Miriam Karmali, Senior Advocacy Officer at Freedom United, expressed concerns in Thomson Reuters Foundation News that medicines manufactured with human tissue from forced organ harvesting victims could be imported into the United Kingdom (UK) due to the absence of consent and comprehensive traceability regulations.

These concerns have led Lord Hunt and Baroness Finlay, both Life peers in the UK House of Lords, to propose an amendment to The Medicines and Medical Devices Bill to prevent British complicity with China’s transplant crimes.
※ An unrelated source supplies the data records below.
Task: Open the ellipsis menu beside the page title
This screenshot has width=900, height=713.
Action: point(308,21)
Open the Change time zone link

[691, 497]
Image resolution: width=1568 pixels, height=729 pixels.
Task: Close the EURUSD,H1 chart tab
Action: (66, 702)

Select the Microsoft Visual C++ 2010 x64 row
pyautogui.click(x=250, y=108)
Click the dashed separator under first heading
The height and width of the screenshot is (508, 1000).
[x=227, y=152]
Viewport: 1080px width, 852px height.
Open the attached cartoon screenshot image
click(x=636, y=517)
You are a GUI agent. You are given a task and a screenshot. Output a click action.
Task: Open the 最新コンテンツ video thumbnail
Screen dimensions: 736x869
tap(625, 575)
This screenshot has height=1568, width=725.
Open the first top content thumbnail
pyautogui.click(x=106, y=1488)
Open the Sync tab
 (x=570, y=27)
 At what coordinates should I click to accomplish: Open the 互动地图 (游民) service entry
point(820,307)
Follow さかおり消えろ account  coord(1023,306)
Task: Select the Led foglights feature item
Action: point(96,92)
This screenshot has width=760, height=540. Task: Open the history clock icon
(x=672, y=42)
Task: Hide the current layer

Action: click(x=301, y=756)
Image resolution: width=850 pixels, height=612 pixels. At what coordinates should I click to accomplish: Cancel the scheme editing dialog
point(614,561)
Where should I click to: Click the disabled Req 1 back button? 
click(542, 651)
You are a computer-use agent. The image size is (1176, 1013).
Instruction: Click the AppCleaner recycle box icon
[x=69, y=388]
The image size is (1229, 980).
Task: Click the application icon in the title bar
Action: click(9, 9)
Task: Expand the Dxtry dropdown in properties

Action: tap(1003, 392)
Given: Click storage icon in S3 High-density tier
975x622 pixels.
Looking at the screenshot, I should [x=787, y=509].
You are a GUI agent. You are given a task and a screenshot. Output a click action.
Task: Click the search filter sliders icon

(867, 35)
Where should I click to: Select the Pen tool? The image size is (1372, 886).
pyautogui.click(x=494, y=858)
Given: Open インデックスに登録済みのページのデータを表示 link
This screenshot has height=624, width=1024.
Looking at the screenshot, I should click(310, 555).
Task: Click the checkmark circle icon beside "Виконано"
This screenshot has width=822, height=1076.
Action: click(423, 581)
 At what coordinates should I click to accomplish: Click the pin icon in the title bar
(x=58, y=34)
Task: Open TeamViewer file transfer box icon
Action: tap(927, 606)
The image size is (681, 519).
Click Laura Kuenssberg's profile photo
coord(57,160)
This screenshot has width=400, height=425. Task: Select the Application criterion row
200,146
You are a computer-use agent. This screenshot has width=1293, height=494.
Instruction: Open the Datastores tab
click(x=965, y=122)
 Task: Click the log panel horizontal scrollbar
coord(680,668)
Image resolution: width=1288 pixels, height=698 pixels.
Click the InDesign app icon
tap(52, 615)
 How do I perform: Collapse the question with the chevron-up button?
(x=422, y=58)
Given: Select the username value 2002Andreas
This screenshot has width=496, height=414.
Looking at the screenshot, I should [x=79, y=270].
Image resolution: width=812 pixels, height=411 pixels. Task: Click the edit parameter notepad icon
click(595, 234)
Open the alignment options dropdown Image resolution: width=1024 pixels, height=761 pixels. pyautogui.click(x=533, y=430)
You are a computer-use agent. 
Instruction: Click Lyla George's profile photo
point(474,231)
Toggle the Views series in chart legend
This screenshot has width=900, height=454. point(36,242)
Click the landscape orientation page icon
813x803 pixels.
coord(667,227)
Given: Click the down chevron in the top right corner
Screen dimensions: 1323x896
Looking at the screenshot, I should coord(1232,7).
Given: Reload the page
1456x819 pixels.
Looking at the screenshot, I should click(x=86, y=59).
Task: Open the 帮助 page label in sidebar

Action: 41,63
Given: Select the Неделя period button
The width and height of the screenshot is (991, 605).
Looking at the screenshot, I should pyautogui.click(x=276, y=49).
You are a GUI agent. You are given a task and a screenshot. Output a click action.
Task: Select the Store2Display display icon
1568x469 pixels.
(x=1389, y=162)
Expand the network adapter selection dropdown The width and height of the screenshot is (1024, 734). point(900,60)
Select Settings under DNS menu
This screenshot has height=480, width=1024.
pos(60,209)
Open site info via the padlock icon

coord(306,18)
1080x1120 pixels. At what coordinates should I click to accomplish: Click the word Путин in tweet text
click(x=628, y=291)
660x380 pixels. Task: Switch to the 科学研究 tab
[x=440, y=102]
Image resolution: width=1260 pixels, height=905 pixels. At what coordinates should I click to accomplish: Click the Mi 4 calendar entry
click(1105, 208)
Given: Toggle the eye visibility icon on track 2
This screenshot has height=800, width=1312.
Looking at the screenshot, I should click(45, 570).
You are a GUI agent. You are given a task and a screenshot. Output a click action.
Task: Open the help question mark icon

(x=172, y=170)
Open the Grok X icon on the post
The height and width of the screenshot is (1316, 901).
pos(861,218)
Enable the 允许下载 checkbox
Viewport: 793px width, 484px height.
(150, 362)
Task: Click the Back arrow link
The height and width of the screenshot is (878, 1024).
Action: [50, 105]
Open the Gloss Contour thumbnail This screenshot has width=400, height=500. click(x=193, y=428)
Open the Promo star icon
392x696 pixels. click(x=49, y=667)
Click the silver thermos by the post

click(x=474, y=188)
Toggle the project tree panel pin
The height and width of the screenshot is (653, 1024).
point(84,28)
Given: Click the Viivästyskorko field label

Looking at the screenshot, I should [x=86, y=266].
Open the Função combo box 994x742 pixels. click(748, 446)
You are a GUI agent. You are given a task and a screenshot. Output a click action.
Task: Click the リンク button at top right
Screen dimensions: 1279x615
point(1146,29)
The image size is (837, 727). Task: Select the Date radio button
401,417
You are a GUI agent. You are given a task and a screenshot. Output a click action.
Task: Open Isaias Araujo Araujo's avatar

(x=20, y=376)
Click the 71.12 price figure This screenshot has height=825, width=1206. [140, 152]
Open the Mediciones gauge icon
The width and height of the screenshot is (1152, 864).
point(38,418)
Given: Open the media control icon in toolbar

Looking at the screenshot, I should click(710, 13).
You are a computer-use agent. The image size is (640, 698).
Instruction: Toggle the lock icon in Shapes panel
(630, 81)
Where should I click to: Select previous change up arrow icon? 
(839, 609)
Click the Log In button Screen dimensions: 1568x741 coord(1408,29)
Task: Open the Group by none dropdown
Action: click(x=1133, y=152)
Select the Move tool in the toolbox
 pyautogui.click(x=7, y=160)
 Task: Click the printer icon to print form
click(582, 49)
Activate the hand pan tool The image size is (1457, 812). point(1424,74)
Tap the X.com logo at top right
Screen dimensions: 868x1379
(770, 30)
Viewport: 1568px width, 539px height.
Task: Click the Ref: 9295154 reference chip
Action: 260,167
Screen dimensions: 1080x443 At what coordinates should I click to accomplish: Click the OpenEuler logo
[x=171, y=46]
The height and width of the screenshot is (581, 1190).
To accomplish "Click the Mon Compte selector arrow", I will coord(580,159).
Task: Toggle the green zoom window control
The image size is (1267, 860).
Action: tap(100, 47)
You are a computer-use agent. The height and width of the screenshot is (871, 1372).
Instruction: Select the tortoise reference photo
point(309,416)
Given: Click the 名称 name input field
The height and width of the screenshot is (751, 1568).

The amendment would ensure that human body tissue and organs that have been forcibly harvested are not allowed to enter the UK for medicines or medical testing.

The analysis Economics of Organ Harvesting in China by the Institute to Research the Crimes of Communism reveals that over twenty Western companies have profited handsomely while enabling China’s transplant business to grow to its massive scale. Illegal organ harvesting in China is not a criminal offense just limited to China as it “inevitably depends on many factors outside of China.”

The authors detail evidence that these companies’ business presences in China are crucial for its transplant industry to function. “Regardless of whether these companies participate knowingly or unknowingly, they take part in it and are responsible for these crimes.”

Evidence also suggests that Western doctors may know more about illegal organ harvesting that they let on but that the “seeming global passivity of professional institutions – in comparison with the severity of the issue – and the restraint of the doctors, makes [it] hard to confirm the extent of information they are aware of.”

The authors admit that if the western pharmaceutical and medical companies involved take the morally correct and ethical stance by ceasing to support China’s transplant industry completely, it would indeed negatively affect their profits, but they express hope that shareholders in Western democratic countries would prefer the long-term positive effects of ethical behavior over short-term profits derived from criminal activity.

The report concludes that as countries legislate against organ transplant tourism, innocent lives will be saved. Fortunately, many countries have already taken such actions or are in the process of doing so including Israel, Spain, the European Union, Italy, Norway, the United Kingdom, Taiwan, the United States, Australia, and Canada.